Este es un tema recurrente, difícil de manejar, porque —sin duda— alguno de los involucrados resultara “afectado”

Aceptar modificaciones a un proyecto en proceso, o tomar un proyecto sabiendo que el tiempo, costo o calidad se verán en entredicho es otro caso, es mas aceptar un negocio en el que sabemos que no tenemos el control, puede ser una de las causas que mayor desgaste genera en la relación con el cliente, porque, bajo su punto de vista, nosotros “ya sabíamos y así lo aceptamos”.

Lo mismo sucede cuando por juzgarlo necesario para el proyecto, aceptamos usar equipos o proveedores que no forman parte de nuestro catálogo habitual, a veces no consideramos curvas de aprendizaje, necesidad de apoyo o tiempos que pueden afectar el proyecto.

Dos casos de especial atención son iniciar un proyecto sin el anticipo correspondiente, y el otro aceptar un negocio que, desde el principio, por alguna razón, no se ve conveniente.

El primero es tan riesgoso que puede poner en riesgo la estabilidad y continuidad de nuestra empresa, en general nuestras compañías tienen un tamaño y estructura que necesitamos hacer los negocios con el dinero del cliente, claro que puede haber excepciones, pero la aplicación correcta de esta regla desde las primeras entrevistas suele tener beneficios.

El segundo, aceptar un proyecto cuando anticipamos que con el cliente o alguien a su alrededor puede haber obstáculos de entendimiento, es una de las peores condiciones para hacer un negocio, es común no terminarlos y encontrarse en las peores condiciones posibles, atrapados en batallas y desgaste que seguramente acarrean consecuencias económicas para una o ambas partes.

Pero no todos los conflictos son externos, algunos de los temas más complicados son hacia adentro de la organización: como aumentos de sueldo, decidir entre promover a una persona sobre otra, o peor aun traer a alguien de fuera para un puesto en el que varias personas pueden sentir que tienen derecho y capacidades, son algunos de los más difíciles de resolver, cada uno con sus particularidades, pero la huella que dejan en la gente y con frecuencia en todas las áreas es difícil de deshacer.

Pero sin duda el NO más costoso en cualquier compañía, es retener a un colaborador a billetazos, este error se paga caro, por mucho tiempo y puede acarrear que cosas que funcionaban bien se desmoronen, afecta en temas como la estructura del equipo, percepción de calidad de trabajo y mucho mas.

Conclusión

Decir no, es más complicado de lo que nos imaginamos, como colaborador usualmente no quedamos contentos con esa respuesta, como director entendemos el malestar que esta respuesta puede causar en el ánimo del equipo, compañía o del cliente.

Lo mas probable es que nos guste o no, al final queda un mal sabor de boca y este no desaparecerá fácilmente.
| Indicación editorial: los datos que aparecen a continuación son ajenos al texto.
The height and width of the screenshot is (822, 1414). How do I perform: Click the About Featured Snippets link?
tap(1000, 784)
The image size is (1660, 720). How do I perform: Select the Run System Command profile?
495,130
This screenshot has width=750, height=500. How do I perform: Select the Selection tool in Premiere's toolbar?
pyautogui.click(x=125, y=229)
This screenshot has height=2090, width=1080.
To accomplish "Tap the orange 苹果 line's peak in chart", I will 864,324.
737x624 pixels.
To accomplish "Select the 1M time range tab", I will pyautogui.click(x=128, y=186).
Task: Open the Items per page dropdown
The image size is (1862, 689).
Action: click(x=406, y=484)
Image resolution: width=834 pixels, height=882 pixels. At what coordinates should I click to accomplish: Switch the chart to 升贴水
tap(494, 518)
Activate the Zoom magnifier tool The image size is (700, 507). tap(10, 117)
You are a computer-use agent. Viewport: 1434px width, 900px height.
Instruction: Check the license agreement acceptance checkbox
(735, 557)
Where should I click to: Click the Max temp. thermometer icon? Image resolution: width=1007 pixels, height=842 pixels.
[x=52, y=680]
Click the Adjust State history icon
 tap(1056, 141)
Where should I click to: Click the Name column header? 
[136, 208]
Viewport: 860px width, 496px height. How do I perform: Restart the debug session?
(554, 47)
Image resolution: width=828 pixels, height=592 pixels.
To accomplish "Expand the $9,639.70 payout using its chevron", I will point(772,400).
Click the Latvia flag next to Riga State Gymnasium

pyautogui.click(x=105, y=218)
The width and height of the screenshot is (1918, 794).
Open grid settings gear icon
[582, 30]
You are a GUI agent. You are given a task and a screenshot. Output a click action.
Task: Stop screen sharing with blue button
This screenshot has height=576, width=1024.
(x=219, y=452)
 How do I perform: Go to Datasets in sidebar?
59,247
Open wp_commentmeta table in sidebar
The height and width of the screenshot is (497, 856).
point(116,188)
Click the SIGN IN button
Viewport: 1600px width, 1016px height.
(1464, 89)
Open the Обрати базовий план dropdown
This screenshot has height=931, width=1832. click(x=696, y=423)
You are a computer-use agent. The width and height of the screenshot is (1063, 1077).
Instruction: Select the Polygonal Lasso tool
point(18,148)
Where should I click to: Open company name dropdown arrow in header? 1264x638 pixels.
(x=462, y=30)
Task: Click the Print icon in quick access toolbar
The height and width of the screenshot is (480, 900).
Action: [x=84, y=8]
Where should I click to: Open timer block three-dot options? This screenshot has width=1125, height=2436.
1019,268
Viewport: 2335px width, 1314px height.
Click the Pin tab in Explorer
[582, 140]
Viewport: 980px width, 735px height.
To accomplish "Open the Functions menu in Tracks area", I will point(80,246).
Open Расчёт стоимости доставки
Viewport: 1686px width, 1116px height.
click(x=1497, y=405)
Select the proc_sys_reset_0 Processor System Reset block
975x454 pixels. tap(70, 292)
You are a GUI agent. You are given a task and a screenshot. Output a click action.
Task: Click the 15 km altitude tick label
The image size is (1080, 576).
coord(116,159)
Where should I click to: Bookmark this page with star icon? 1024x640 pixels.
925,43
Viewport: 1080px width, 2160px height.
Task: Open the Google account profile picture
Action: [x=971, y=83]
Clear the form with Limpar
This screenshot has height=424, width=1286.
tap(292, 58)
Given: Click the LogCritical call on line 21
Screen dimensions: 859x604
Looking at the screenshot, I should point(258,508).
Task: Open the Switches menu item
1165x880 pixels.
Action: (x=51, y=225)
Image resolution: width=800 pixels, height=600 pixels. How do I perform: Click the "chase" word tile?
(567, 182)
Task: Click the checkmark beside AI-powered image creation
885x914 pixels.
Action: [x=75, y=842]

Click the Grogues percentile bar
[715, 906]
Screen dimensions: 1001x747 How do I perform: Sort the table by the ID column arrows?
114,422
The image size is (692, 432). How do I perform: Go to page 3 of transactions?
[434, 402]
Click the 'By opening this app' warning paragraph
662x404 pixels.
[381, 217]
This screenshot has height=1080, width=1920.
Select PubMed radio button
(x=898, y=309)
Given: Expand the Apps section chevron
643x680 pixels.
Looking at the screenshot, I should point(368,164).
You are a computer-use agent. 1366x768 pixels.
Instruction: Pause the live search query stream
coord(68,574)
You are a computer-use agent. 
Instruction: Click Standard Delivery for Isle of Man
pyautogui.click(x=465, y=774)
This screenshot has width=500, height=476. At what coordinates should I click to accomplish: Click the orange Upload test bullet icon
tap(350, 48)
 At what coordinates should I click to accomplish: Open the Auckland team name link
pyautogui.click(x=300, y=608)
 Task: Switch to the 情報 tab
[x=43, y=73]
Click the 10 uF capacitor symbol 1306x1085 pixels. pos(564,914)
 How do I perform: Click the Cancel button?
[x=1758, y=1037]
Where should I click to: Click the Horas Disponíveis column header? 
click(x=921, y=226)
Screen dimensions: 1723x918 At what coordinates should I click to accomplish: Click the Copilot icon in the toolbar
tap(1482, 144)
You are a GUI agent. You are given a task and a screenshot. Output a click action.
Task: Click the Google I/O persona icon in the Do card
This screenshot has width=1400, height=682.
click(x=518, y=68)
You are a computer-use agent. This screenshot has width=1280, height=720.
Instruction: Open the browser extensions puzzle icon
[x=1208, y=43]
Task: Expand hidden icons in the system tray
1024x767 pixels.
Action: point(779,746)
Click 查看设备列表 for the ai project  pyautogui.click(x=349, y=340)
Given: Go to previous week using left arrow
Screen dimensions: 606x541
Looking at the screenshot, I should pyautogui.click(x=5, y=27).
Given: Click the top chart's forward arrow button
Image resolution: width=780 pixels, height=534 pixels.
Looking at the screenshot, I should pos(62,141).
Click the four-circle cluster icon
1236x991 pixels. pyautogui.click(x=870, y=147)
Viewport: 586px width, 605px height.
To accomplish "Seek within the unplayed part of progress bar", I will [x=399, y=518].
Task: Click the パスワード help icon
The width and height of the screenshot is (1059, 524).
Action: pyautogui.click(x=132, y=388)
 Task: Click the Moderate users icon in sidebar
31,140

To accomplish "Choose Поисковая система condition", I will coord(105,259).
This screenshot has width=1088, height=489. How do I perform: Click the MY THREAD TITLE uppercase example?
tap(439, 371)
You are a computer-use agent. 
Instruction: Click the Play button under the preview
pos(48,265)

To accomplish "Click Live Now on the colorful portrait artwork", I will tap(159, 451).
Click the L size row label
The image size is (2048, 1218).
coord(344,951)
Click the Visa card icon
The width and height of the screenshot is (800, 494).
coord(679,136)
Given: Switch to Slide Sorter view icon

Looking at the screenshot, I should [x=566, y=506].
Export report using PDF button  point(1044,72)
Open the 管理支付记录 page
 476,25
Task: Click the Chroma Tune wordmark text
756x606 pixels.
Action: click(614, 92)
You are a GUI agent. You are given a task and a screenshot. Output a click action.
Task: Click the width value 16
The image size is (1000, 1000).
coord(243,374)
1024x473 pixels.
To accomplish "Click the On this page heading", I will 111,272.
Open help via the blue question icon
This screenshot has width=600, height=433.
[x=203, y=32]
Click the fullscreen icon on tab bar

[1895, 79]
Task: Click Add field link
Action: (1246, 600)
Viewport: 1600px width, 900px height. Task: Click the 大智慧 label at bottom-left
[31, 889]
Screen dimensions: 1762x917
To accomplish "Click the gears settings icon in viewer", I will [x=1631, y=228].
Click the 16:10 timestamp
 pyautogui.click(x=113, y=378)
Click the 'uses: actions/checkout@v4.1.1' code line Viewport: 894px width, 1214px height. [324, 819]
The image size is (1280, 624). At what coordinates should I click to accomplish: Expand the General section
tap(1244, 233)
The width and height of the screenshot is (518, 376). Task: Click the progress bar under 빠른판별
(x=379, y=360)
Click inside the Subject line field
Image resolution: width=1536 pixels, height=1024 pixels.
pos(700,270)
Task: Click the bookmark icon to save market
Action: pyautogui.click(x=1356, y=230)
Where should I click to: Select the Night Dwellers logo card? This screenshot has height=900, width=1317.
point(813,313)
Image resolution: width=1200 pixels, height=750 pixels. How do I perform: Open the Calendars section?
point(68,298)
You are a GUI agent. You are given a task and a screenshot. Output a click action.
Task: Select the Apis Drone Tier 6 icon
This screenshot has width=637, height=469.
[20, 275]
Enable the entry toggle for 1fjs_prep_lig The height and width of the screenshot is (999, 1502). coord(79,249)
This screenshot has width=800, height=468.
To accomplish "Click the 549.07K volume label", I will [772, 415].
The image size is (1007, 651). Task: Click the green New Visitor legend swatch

Es extremadamente importante que se expliquen los aspectos por los que se llega a esa decisión, no hablamos de justificar, sino de sensibilizar para conservar en la empresa un ánimo positivo y espíritu de equipo.

Crear la estructura de una empresa no es tarea sencilla, pero tener la firmeza de decir no de la manera correcta en cada caso, hace una gran diferencia, la gente suele quedarse en una compañía cuando se siente integrado y entendido, aunque llegue a haber los temidos NO´s.

No es descabellado dedicar tiempo en nuestras compañias a plantear estos casos y analizar anticipadamente posibles opciones de respuesta, no es seguro que funcionen o logremos resolver antes que se presenten, pero al menos tendremos alguna línea de pensamiento que puede ser de utilidad.

La música que inspiro esta columna se le agradece a Keith Jarrett, con su álbum “Solo Concerts Bremen Lausanne”, una verdadera joya con mas de dos horas de improvisación musical, grabado en 1973 suena totalmente fresco, atrapa la atención desde el primer momento y no la suelta, al igual que el super whisky de hoy, un Lagavulin 16. Háganse tiempo para escucharlo, créanme que vale la pena.